Pengembangan kelembagaan agribisnis menurut Sumardjo (2002), perlu menempatkan kedudukan petani tidak hanya sebagai sub-ordinasi struktur pembangunan pertanian, tetapi diperlukan pengembangan pemberdayaan petani melalui peningkatan kualitas dengan pendekatan konvergen antar berbagai pihak yang menjadi pelaku dalam sistem agribisnis.

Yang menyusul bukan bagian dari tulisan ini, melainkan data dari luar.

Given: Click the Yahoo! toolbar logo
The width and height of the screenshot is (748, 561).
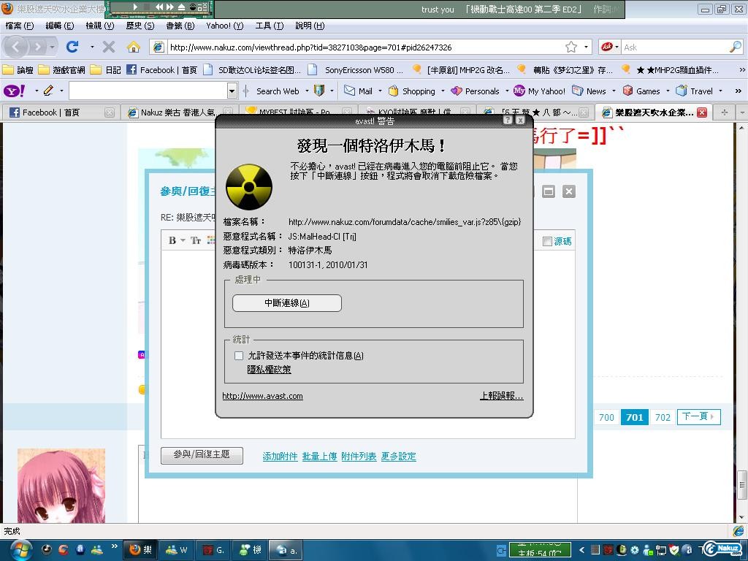Looking at the screenshot, I should click(x=12, y=91).
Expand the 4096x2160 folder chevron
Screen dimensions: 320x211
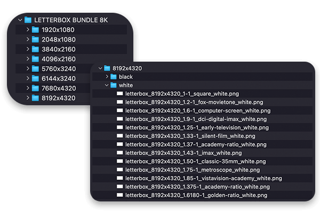tap(28, 59)
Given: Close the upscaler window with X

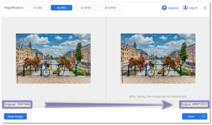Looking at the screenshot, I should coord(205,8).
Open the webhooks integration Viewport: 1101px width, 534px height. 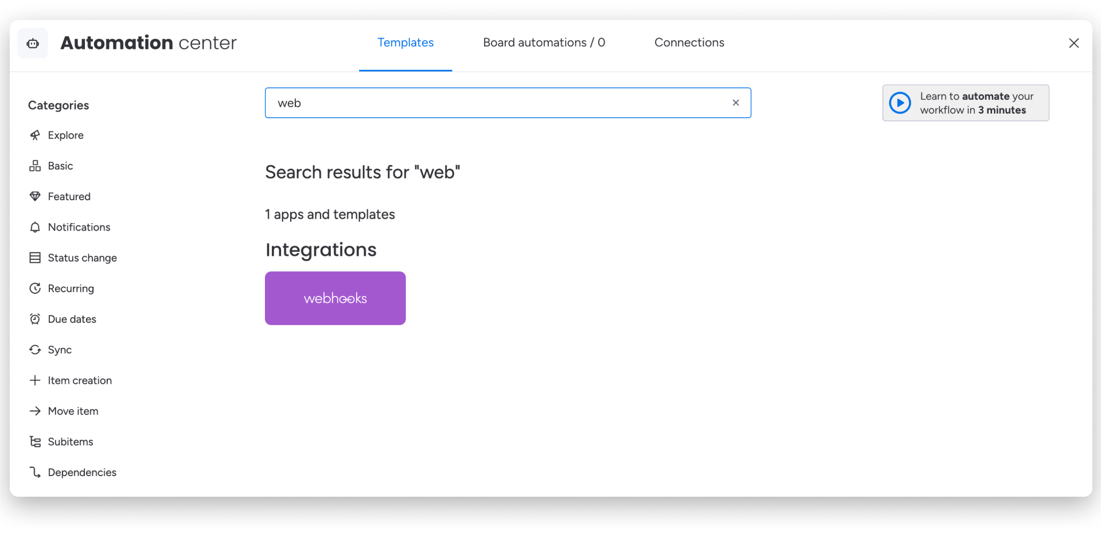(335, 298)
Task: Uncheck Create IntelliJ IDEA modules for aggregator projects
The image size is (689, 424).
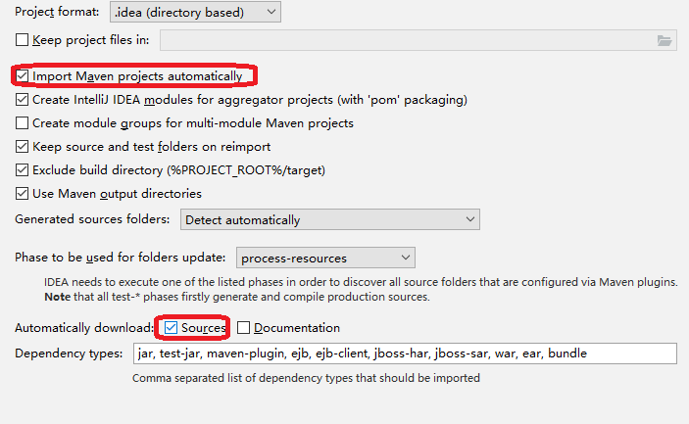Action: coord(23,100)
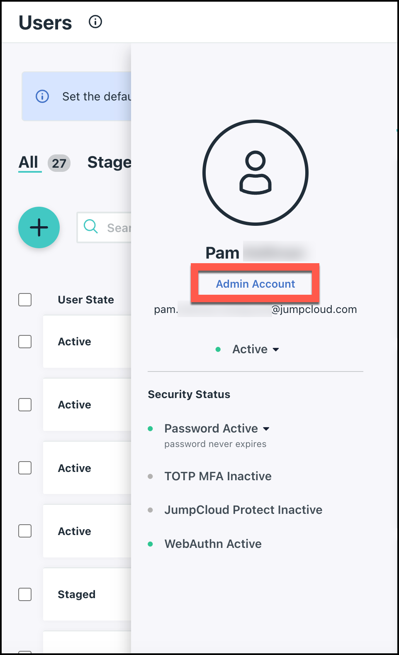Click the info icon beside Users heading
Screen dimensions: 399x655
tap(95, 22)
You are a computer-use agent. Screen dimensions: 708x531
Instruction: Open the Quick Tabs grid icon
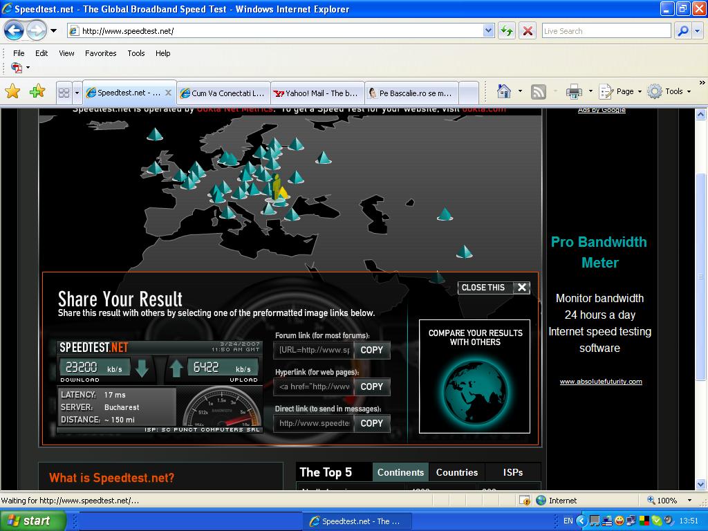point(64,92)
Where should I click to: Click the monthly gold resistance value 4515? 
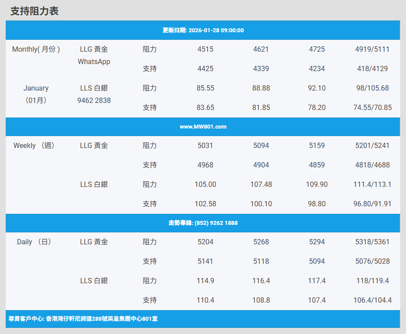[205, 49]
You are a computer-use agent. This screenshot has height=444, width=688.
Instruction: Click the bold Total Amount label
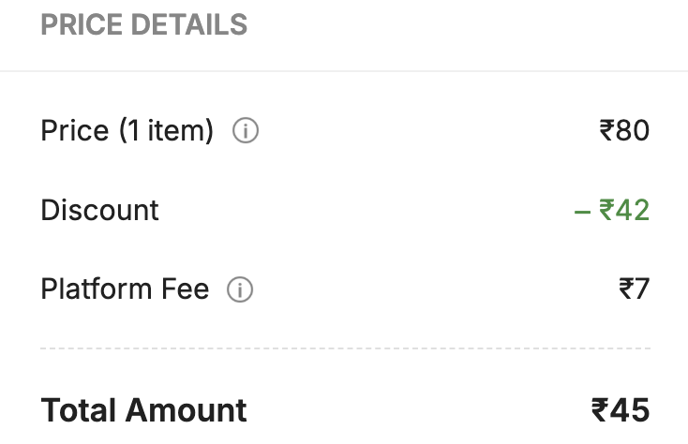point(143,410)
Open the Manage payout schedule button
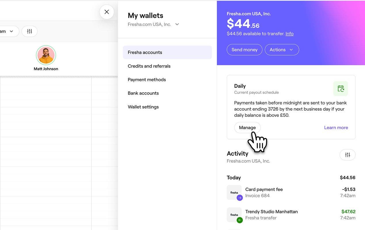Image resolution: width=365 pixels, height=230 pixels. (247, 127)
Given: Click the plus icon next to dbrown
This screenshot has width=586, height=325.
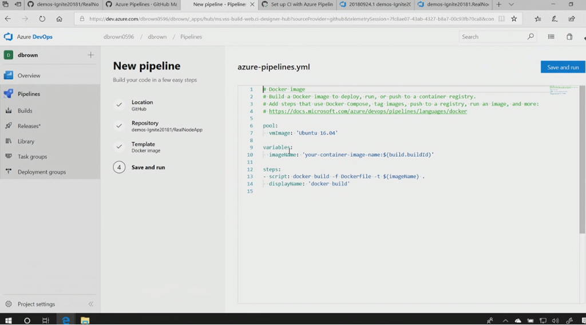Looking at the screenshot, I should pos(90,55).
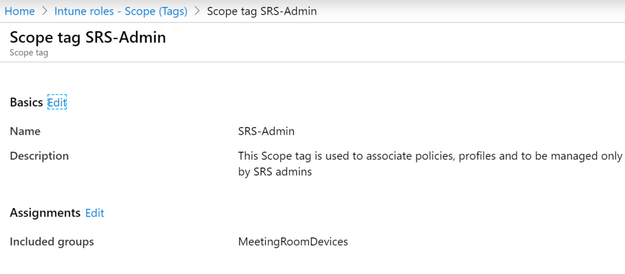This screenshot has height=274, width=625.
Task: Click the chevron right after Home breadcrumb
Action: tap(45, 11)
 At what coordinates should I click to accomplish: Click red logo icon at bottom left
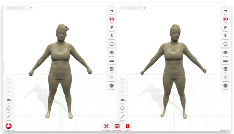tap(7, 126)
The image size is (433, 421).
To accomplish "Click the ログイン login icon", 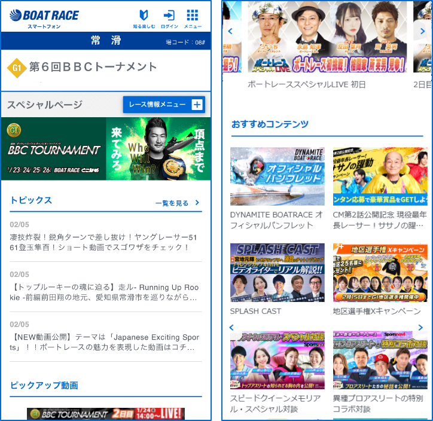I will click(x=169, y=17).
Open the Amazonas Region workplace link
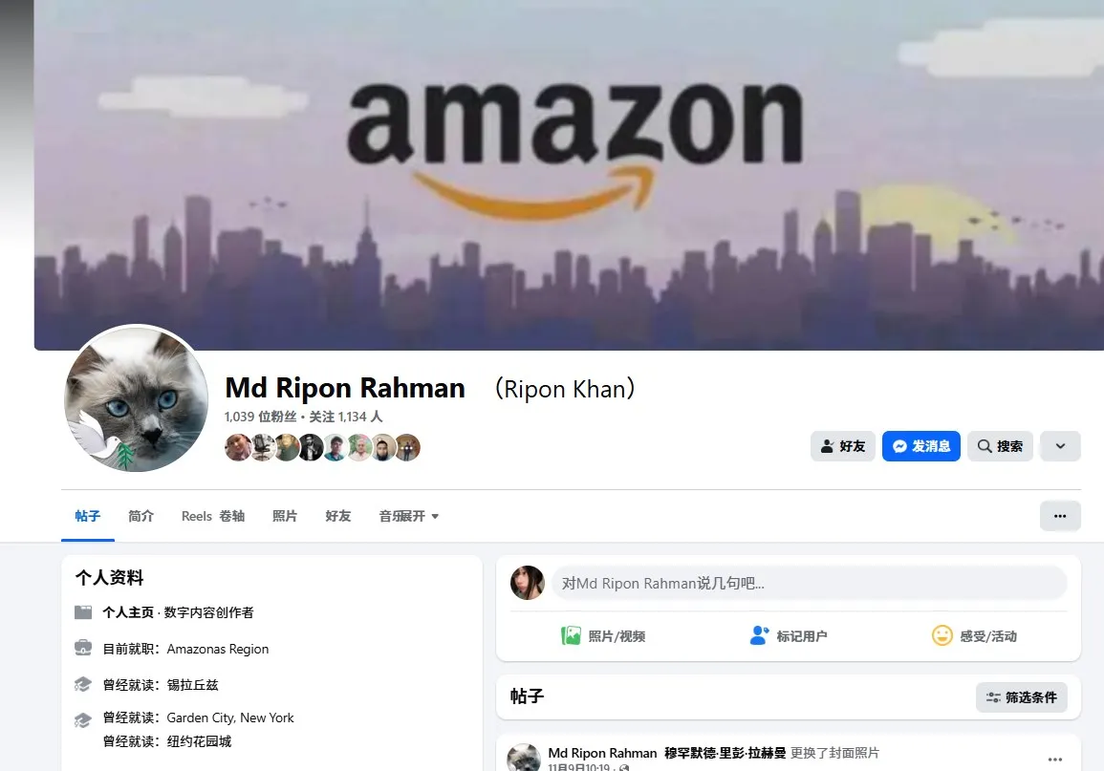The width and height of the screenshot is (1104, 771). [x=218, y=649]
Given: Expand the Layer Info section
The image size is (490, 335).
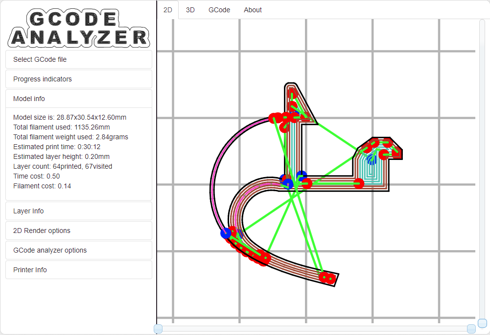Looking at the screenshot, I should point(79,211).
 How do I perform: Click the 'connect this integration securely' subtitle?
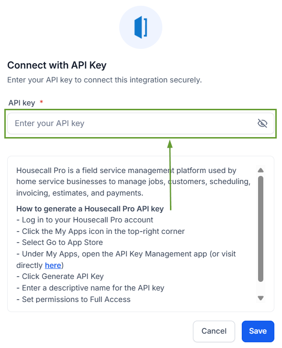click(105, 80)
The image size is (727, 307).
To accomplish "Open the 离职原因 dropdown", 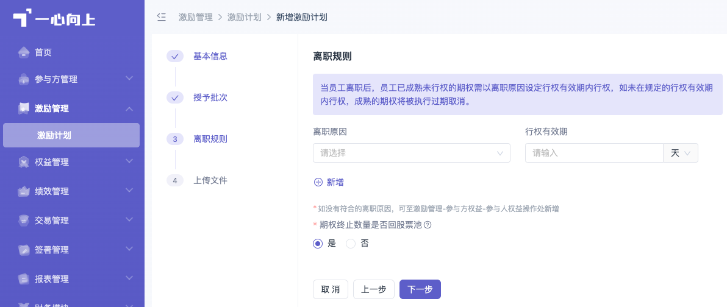I will click(412, 153).
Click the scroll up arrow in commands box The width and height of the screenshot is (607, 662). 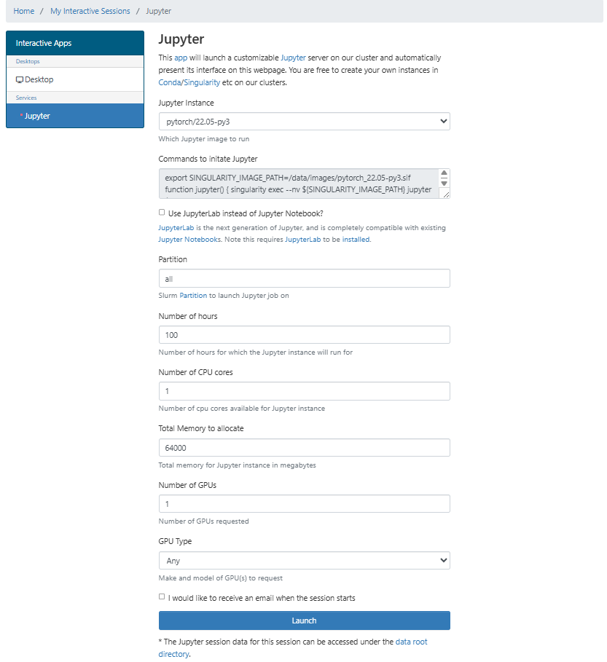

Kegiatan kelembagaan bergantung pada fasilitator yang berfungsi untuk memediasi seluruh jalur komunikasi dan distribusi informasi. Fasilitator diharapkan memiliki kompetensi yang diperlukan dalam melaksanakan peran motivator dan organisator. Kata kompetensi dianggap paling tepat untuk menggambarkan kemampuan yang multi dimensi mencakup pengetahuan, ketrampilan dan sikap. Menurut Spencer & Spencer (1993 ) terdapat tiga kelompok kompetensi yakni :
1. Kompetensi generik merupakan serangkaian sifat – sifat generik yang sebaiknya dimiliki seorang fasilitator yaitu :
a. elemen entrepreneurship yang merupakan keinginan untuk bekerja dengan baik. Dengan demikian seseorang yang tepat menjadi fasilitator adalah orang yang senantiasa termotivasi menghasilkan karya yang lebih dari biasa, berkeinginan terus berkreasi sehingga memiliki daya dorong anggota lain.
b. elemen pengaruh strategik (strategic influence) yakni kemampuan untuk meyakinkan, mempengaruhi dan memberikan gambaran prospektif pada pihak lain dalam hal ini anggota sehingga diharapkan petani bersedia mendukung agenda kerja jaringan.